Tuesday, April 17, 2012

62 Haywood Street

I'm often asked, "How are you doing?" The answer just now is that I feel exhausted. I'm actively grieving, attempting to resume work, moving and getting the 62 Haywood Street ready for market next Wednesday, April 25, 2012. So at the moment I feel spent and overwhelmed. Fortunately, I've had lots of help and offers for more.

Rahima and I used this beautiful house very well, every room. Now it is time to move on.

I'll try to write more tomorrow.


1 comment:

  1. A memory of 62 Haywood Street from Loren Jenks...

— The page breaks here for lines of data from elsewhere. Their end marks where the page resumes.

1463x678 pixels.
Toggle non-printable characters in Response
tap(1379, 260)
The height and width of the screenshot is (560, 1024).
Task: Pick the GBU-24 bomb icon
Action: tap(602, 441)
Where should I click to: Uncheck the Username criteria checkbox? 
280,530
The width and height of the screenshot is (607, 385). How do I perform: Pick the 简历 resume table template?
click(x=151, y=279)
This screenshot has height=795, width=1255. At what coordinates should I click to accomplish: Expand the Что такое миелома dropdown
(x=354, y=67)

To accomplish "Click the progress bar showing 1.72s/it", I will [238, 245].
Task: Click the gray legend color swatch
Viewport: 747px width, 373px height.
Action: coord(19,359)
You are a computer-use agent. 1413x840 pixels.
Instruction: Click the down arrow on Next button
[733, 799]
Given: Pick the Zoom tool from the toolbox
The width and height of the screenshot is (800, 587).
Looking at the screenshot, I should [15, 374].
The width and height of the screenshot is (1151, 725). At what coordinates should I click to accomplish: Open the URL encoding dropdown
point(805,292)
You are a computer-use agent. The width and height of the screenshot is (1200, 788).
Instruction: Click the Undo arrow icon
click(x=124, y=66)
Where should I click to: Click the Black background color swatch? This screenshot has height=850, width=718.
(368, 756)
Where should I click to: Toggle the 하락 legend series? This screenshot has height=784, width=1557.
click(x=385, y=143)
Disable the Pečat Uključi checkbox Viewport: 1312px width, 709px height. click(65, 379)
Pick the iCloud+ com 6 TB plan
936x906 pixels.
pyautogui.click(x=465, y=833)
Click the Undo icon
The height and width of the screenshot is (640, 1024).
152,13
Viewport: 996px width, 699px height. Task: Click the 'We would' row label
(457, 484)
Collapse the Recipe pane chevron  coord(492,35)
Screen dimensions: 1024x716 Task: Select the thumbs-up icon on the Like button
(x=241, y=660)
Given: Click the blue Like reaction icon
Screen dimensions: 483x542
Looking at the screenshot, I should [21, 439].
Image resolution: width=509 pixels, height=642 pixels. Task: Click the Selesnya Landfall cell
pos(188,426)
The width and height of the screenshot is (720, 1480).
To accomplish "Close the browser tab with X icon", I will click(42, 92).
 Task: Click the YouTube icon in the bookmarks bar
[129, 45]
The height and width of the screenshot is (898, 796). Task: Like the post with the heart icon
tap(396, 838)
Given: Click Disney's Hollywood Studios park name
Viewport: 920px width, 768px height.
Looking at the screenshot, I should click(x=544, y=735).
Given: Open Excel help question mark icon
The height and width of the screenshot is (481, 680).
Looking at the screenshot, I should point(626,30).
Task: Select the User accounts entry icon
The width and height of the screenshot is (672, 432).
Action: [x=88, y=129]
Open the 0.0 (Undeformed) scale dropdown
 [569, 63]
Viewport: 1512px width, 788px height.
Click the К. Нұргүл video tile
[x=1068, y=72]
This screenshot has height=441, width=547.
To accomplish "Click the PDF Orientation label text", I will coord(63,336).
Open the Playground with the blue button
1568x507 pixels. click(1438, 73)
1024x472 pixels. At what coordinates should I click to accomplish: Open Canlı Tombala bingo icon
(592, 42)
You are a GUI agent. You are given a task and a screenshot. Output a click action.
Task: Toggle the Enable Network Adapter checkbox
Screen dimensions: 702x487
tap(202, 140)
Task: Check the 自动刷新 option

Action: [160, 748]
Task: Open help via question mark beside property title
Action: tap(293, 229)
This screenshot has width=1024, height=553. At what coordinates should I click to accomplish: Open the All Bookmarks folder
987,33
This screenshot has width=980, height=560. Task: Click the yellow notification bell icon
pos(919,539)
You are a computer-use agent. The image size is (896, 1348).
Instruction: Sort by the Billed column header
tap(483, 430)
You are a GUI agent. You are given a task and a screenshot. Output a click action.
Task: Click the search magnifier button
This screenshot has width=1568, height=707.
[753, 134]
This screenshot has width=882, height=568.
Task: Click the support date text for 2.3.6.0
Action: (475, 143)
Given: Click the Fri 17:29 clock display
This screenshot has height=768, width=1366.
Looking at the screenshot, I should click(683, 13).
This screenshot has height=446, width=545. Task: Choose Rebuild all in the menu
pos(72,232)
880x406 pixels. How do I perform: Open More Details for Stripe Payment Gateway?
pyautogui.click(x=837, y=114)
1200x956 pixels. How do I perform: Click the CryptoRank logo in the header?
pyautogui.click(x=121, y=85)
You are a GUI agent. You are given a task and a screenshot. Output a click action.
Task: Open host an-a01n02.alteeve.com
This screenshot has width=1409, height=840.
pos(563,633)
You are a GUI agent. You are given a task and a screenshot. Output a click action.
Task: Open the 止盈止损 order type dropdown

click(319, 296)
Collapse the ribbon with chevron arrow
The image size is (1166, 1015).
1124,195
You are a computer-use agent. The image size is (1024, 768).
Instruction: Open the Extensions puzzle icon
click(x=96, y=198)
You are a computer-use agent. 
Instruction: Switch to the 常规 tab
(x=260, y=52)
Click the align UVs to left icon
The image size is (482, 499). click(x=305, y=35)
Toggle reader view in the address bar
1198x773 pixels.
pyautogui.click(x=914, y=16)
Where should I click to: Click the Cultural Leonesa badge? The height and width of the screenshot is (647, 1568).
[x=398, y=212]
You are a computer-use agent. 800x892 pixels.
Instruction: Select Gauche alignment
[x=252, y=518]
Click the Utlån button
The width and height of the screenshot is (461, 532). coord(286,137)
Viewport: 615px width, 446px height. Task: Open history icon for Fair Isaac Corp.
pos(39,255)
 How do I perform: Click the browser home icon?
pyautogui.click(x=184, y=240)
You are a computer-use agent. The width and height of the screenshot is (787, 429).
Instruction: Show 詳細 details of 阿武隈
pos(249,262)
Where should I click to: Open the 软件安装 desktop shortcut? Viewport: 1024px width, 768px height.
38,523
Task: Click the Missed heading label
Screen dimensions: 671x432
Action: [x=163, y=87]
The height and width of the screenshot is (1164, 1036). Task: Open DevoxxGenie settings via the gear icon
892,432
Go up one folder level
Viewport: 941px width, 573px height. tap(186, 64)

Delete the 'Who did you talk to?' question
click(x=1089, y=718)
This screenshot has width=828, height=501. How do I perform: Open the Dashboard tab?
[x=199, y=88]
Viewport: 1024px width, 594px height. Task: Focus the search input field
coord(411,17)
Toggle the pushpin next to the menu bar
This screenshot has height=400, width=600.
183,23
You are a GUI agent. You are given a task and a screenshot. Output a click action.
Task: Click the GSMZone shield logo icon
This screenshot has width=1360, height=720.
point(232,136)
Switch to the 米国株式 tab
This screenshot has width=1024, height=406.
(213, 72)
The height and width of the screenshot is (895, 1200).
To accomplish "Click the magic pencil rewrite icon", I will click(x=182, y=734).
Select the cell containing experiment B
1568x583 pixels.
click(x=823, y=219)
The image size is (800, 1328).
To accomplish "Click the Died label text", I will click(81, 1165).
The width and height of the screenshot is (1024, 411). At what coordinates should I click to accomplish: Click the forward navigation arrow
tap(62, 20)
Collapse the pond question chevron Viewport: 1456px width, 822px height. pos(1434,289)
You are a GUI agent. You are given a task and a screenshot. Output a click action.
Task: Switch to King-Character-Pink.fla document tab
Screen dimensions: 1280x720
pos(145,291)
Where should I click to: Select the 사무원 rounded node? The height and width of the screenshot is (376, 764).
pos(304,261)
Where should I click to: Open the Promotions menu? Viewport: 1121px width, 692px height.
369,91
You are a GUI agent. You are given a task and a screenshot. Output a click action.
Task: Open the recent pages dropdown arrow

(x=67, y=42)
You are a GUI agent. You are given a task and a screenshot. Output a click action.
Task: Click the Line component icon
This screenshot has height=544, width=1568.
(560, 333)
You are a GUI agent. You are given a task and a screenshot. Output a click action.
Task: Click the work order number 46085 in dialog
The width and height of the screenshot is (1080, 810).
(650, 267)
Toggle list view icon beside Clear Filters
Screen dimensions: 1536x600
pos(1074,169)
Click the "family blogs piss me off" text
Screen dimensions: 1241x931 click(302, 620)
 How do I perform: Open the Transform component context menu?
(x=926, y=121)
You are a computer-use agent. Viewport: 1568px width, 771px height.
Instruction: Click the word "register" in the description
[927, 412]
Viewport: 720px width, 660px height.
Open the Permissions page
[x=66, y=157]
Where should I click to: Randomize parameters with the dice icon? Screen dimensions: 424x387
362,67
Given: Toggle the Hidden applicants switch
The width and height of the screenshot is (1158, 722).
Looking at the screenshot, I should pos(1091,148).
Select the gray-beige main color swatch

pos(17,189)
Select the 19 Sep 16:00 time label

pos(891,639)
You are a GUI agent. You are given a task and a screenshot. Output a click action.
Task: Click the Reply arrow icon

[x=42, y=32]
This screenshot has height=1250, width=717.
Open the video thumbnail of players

    "In a recent January when the pavements were slick with ice, there was a gathering of clans at 62 Haywood Street in Greenfield for Andy's birthday party. Rahima had planned a high-spirited evening of entertainment drawn from the talents of those attending, which included Quakers, Amandla chorus members, Contra dancers, family members and friends from the commingled communities that Andy and Rahima had brought to their relationship. Boots were piling up the foyer and people were mingling in their sock feet. At Rahima's request, snacks were to be "healthy," so people did their best. The box of nuts and the vat of popcorn were popular, as were the healthy desserts, including the carrot cake that had been ordered for the occasion. Someone had brought a bag of avocados, which remained unopened. The Amandla people sang a version of "Happy Birthday" that must have been composed recently by Mozart.

    During the entertainment portion of the evening, everyone found perches as musicians and story tellers claimed the stage under the arched entrance to the living room. Rahima had downloaded scripts for a couple of short skits that she asked people to work up. When a couple of cast members got an urgent call and had to leave, she recruited substitutes on the spot and stepped in herself for a pivotal role as the proprietor of a shop in a Middle Eastern country who thinks she is trying to sell a souvenir to a distracted American tourist while the shopper's interpreter has match-making on his mind. Andy's contribution was a skit from "Gilligan's Island," the 1970s television show that apparently was a childhood favorite. When I arrived, Andy asked me to portray the Captain and handed me a dog-eared script. It came off charmingly as something more or less made up on the spot, which it was -- not much different from the original TV version.

    In short, it was a wonderful evening, snags and all. The lesson, in case we need one, is that those who work hard to enrich the lives of others find blessings."